Die heutige Medizin ist in der Lage, verschiedenste Ursachen für eine ungewollte Kinderlosigkeit zu erkennen und bietet vielfältige Möglichkeiten einer Sterilitätsbehandlung – eine Erfolgsgarantie gibt es jedoch nicht. Auch wird nicht in jedem Fall ein klarer Grund für die Unfruchtbarkeit entdeckt. Nur wenigen Paaren ist bewusst, dass die Behandlung meist sehr langwierig ist und die Frau oft körperlich an ihre Grenzen führt. Trotz der verbesserten Möglichkeiten der modernen Medizin kann der Kinderwunsch auch nach mehreren Behandlungsversuchen unerfüllt bleiben.

Inkontinenz

Mit dem Begriff Inkontinenz bezeichnet man den unwillkürlichen, das heißt unfreiwilligen, Verlust von Urin aufgrund unterschiedlicher Erkrankungen im Bereich der Harnblase und deren Verschlussmechanismen.

Der unfreiwillige Verlust von Urin kann vielfältige Ursachen haben. Dementsprechend unterscheidet man verschiedene Formen, wie die Stressinkontinenz, Urge- oder Dranginkontinenz, Reflexinkontinenz, Überlaufinkontinenz und die extraurethrale Inkontinenz.

Noch immer ist die Harninkontinenz für viele Betroffene ein Tabuthema, das, meist aus Scham, gar nicht oder nur sehr ungern mit dem Frauenarzt besprochen wird. Dabei ist die Erkrankung recht weit verbreitet: In Deutschland schätzt man die Zahl der betroffenen Frauen auf bis zu 15 Millionen. Das bedeutet, dass jede dritte bis vierte Frau irgendwann in ihrem Leben unter Harninkontinenz leidet.

Besonders häufig sind Schwangere, Übergewichtige oder Frauen mit schwacher Beckenbodenmuskulatur betroffen.

Durch eine Vielzahl von Behandlungsmethoden ist heutzutage oft eine Heilung, mindest aber eine deutliche Besserung möglich.

Immundefizienz

Unzureichende Antwort der Immunabwehr bei Eindringen von Infektionserregern, auch die unzureichende Vernichtung von Tumorzellen.
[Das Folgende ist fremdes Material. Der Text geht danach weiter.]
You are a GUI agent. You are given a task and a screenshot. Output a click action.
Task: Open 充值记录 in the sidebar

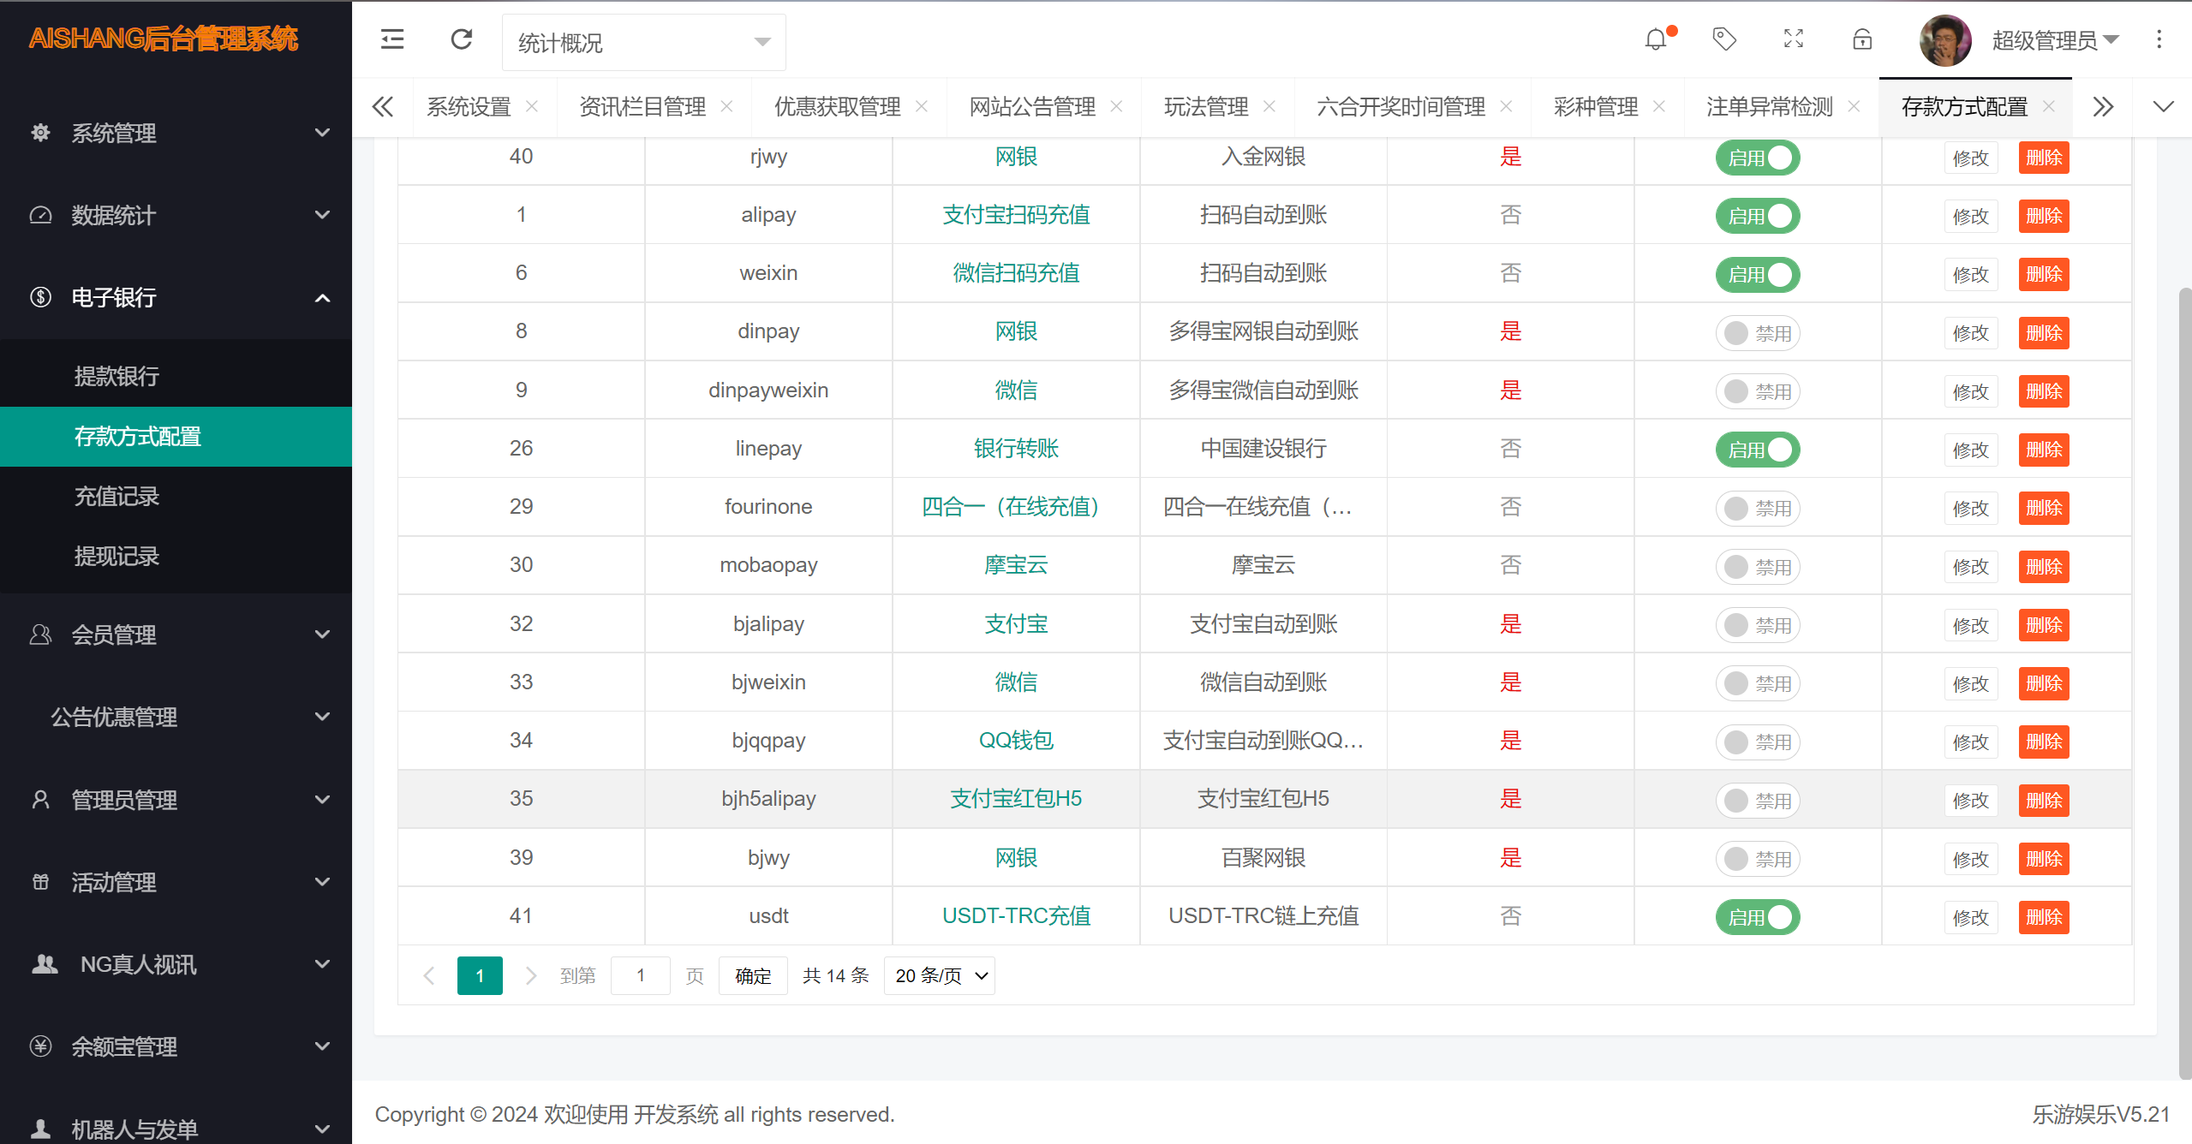[x=116, y=497]
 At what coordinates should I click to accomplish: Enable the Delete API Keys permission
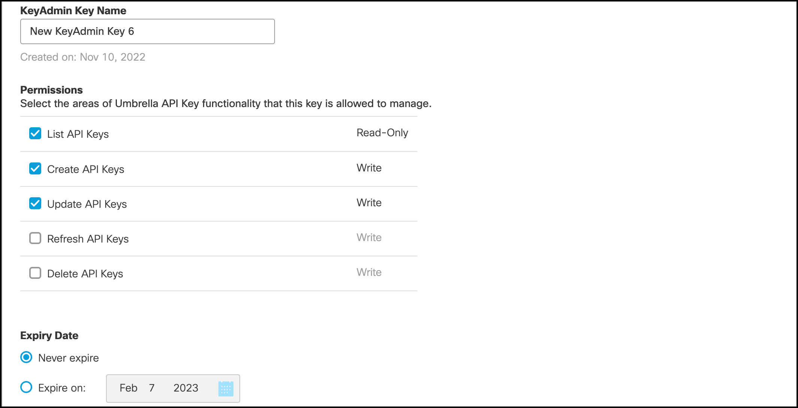click(35, 273)
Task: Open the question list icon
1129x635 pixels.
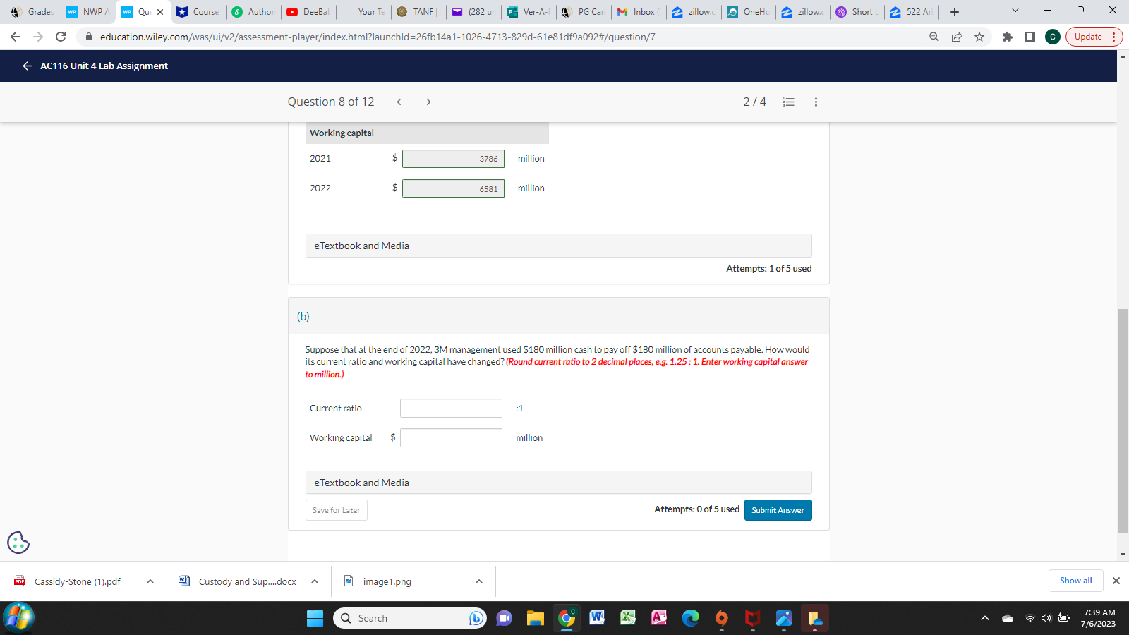Action: [x=788, y=102]
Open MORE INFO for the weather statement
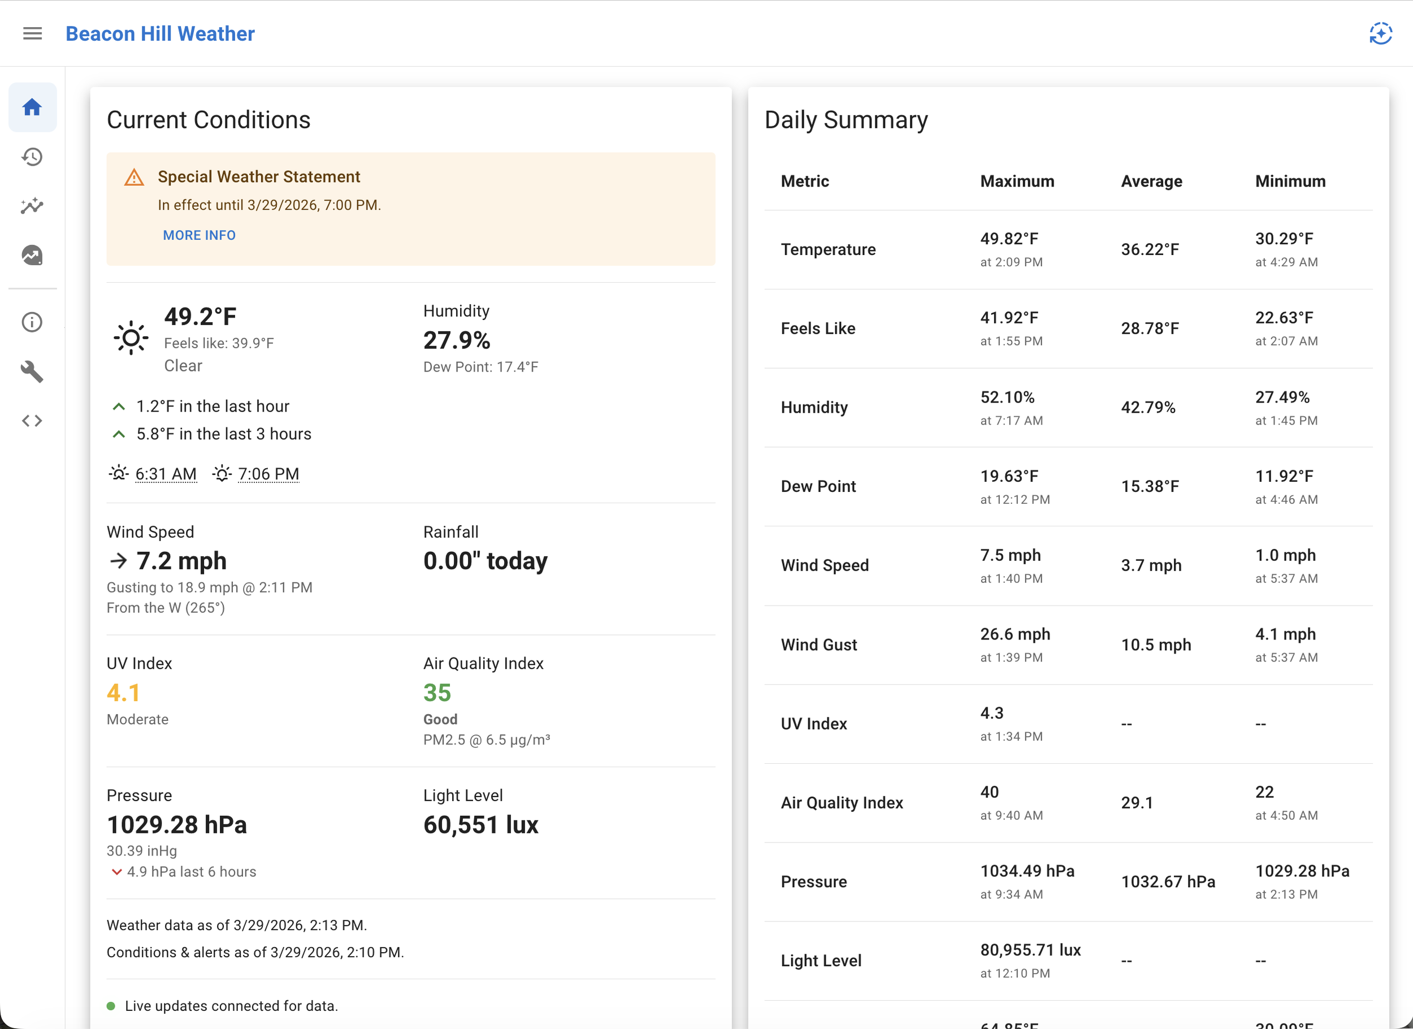This screenshot has width=1413, height=1029. (199, 235)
Bei diesem Zustand kann es zur Häufung von Virusinfekten, Pilzinfektionen und seltenen Tumoren kommen. AIDS ist einer der häufigsten Auslöser einer Immundefizienz.

invasiv (eindringend)

Im medizinischen Sprachgebrauch meist zur Beschreibung chirurgischer Verfahren, der intravitalen Diagnostik oder zur Beschreibung der Auswirkungen eines zerstörend wachsenden Tumors

Infektion

von inficere (lat.) = hineintun
Ansteckung: Eindringen von Krankheitserregern wie Bakterien, Pilzen, Viren und Parasiten in den Organismus, wo sie haften bleiben und sich vermehren. Eine Infektion erfolgt normalerweise durch eine der Eintrittspforten des Körpers, sehr selten durch die intakte Haut, häufiger durch traumatische oder iatrogene Läsion (Verletzung) oder Injektion.

Injektion

Die Einspritzung einer Flüssigkeit, die lösliche Stoffe, meist Arzneimittel oder Röntgenkontrastmittel, enthält. Hierbei unterscheidet man
1. die intramuskuläre Injektion
2. die intravenöse Injektion
3. die subkutane (unter die Haut) Injektion zur verzögerten Wirkstoffaufnahme.

Insuffizienz

Ungenügende Leistung eines Organs oder eines Organsystems, z.B. Herzschwäche, Leberschwäche oder Nierenschwäche.